Work item: Set down, please, exactly the lines below that run from the line with "Reply to the" to the line with "Given: Toggle Breakpoint using the hand icon", both lines included.
-- Records supplied follows --
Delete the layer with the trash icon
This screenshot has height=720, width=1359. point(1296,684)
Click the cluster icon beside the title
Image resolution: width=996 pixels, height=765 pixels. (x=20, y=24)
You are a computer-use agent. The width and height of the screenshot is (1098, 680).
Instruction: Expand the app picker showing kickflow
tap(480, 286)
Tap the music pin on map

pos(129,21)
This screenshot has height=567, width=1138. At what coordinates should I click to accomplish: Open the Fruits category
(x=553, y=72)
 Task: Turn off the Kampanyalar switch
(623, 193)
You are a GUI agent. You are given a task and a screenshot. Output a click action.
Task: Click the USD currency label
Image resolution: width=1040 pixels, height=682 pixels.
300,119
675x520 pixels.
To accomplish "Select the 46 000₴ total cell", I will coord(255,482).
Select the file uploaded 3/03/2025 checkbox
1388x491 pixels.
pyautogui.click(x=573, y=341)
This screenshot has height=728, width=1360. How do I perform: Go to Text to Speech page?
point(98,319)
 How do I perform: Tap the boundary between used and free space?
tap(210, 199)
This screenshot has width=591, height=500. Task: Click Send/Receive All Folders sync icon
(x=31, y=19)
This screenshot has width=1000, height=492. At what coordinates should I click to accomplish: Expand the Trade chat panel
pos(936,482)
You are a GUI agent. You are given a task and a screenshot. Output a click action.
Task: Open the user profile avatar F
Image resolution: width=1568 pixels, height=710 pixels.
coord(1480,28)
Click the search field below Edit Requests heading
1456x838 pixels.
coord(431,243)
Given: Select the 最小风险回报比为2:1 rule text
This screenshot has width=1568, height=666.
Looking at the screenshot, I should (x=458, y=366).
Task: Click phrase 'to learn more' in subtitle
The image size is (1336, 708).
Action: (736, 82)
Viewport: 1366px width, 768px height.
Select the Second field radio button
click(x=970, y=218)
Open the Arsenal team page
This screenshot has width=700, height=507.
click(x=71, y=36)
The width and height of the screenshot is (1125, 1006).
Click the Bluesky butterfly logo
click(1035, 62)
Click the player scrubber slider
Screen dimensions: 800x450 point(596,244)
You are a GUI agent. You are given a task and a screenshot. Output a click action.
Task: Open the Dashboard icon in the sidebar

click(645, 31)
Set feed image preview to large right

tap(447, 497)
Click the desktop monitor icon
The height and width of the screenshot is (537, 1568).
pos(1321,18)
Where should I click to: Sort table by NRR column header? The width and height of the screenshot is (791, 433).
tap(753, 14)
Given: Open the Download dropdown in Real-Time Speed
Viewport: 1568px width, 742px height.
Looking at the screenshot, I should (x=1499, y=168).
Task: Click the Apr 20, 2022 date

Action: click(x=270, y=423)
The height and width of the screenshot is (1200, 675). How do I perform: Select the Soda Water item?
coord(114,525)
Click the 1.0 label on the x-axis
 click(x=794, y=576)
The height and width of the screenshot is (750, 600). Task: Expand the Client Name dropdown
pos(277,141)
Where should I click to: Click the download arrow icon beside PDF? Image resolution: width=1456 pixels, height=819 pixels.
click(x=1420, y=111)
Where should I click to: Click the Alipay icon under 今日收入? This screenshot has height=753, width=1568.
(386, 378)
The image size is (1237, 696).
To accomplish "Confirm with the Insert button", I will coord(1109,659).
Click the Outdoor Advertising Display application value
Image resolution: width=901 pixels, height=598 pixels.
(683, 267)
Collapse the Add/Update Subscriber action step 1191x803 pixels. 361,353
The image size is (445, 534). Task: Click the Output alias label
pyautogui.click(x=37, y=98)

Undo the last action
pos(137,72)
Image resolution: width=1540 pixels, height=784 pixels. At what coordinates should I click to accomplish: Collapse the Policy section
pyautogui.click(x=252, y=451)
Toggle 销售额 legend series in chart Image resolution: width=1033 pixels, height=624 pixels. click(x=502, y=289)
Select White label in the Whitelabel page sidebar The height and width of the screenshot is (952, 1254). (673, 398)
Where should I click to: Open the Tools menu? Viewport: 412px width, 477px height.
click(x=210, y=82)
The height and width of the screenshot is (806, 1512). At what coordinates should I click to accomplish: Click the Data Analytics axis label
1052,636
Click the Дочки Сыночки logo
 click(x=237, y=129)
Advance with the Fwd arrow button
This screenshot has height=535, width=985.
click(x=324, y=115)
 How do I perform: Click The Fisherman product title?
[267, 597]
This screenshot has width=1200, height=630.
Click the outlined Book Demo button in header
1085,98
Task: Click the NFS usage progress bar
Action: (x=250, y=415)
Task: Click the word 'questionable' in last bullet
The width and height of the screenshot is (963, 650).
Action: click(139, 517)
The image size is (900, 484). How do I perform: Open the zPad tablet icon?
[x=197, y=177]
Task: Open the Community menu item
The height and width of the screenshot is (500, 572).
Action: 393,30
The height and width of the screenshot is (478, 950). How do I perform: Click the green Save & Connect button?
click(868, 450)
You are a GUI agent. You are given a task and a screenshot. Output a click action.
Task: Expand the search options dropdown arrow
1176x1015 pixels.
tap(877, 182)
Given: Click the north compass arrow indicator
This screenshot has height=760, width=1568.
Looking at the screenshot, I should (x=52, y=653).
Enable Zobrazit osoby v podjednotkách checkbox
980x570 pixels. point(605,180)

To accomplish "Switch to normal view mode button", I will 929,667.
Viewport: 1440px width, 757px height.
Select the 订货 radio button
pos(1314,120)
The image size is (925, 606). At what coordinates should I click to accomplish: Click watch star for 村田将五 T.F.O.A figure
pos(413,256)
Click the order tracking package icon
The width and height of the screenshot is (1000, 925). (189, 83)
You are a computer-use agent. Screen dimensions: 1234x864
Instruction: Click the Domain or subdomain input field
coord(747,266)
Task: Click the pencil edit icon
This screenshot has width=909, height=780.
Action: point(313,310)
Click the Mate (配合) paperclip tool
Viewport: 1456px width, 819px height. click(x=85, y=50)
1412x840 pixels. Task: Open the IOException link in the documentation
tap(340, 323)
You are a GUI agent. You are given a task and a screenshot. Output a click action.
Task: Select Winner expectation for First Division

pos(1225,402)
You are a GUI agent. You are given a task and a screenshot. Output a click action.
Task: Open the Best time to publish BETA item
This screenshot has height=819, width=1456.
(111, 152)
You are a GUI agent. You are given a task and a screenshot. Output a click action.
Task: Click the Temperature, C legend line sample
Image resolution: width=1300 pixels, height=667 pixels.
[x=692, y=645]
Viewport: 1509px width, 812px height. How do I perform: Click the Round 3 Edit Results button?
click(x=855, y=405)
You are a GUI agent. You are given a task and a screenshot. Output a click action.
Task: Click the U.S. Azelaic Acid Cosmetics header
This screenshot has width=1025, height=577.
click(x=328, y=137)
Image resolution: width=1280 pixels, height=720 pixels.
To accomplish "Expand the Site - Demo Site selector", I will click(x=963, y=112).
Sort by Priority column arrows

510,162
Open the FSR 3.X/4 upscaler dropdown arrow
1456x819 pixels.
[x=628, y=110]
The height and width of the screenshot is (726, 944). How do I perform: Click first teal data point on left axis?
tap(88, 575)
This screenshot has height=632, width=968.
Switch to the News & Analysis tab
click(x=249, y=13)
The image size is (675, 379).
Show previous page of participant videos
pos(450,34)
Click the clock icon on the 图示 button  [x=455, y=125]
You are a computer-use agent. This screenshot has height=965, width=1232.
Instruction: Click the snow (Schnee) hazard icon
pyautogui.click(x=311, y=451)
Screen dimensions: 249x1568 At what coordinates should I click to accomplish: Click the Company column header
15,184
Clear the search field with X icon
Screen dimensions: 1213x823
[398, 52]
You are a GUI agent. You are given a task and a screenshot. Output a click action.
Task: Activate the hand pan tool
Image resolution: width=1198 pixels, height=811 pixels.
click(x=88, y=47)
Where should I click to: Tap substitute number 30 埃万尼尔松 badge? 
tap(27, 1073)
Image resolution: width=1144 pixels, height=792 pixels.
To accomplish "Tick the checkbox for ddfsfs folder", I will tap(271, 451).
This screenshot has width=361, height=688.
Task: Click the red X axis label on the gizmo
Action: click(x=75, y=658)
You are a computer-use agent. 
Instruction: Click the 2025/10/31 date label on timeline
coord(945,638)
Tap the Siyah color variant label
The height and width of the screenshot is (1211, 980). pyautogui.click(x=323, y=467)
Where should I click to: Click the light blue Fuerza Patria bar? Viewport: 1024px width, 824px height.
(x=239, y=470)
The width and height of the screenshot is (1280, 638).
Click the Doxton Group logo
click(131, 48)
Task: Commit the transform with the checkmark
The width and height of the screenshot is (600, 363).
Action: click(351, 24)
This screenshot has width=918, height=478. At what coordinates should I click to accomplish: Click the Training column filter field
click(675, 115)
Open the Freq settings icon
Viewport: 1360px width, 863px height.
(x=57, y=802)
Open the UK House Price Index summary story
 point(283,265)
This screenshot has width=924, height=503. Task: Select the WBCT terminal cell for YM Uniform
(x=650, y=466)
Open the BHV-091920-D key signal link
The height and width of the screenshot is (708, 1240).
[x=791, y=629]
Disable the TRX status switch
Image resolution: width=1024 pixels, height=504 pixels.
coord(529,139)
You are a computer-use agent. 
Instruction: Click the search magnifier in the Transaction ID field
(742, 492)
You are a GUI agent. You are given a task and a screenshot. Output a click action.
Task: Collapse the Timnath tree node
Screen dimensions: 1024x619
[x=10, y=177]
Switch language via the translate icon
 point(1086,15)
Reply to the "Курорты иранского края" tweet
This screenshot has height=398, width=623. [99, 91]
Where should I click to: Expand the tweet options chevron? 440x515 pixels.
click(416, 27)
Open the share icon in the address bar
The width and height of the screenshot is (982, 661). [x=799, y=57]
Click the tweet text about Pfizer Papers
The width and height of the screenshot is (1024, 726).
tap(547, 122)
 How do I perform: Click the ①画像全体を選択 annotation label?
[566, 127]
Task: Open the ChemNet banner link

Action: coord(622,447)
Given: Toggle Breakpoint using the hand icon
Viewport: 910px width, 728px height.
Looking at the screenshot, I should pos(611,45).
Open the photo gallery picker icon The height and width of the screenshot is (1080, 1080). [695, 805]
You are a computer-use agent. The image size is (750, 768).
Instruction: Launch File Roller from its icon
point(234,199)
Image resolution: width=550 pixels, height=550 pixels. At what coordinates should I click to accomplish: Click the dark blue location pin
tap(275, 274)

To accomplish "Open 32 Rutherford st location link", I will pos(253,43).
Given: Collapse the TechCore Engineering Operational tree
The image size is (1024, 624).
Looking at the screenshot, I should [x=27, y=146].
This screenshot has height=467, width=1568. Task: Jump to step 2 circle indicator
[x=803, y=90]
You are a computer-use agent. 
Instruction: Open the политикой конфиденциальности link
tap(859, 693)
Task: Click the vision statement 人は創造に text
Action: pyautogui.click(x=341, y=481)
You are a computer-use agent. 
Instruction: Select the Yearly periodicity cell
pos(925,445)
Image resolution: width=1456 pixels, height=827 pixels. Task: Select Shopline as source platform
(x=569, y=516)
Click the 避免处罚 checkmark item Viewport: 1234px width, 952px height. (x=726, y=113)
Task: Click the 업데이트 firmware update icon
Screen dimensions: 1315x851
-- Records supplied concluded --
Task result:
Reply to the "Курорты иранского края" tweet
This screenshot has height=398, width=623. [99, 91]
Where should I click to: Expand the tweet options chevron? 440x515 pixels.
click(416, 27)
Open the share icon in the address bar
The width and height of the screenshot is (982, 661). [x=799, y=57]
Click the tweet text about Pfizer Papers
The width and height of the screenshot is (1024, 726).
tap(547, 122)
 How do I perform: Click the ①画像全体を選択 annotation label?
[566, 127]
Task: Open the ChemNet banner link

Action: coord(622,447)
Given: Toggle Breakpoint using the hand icon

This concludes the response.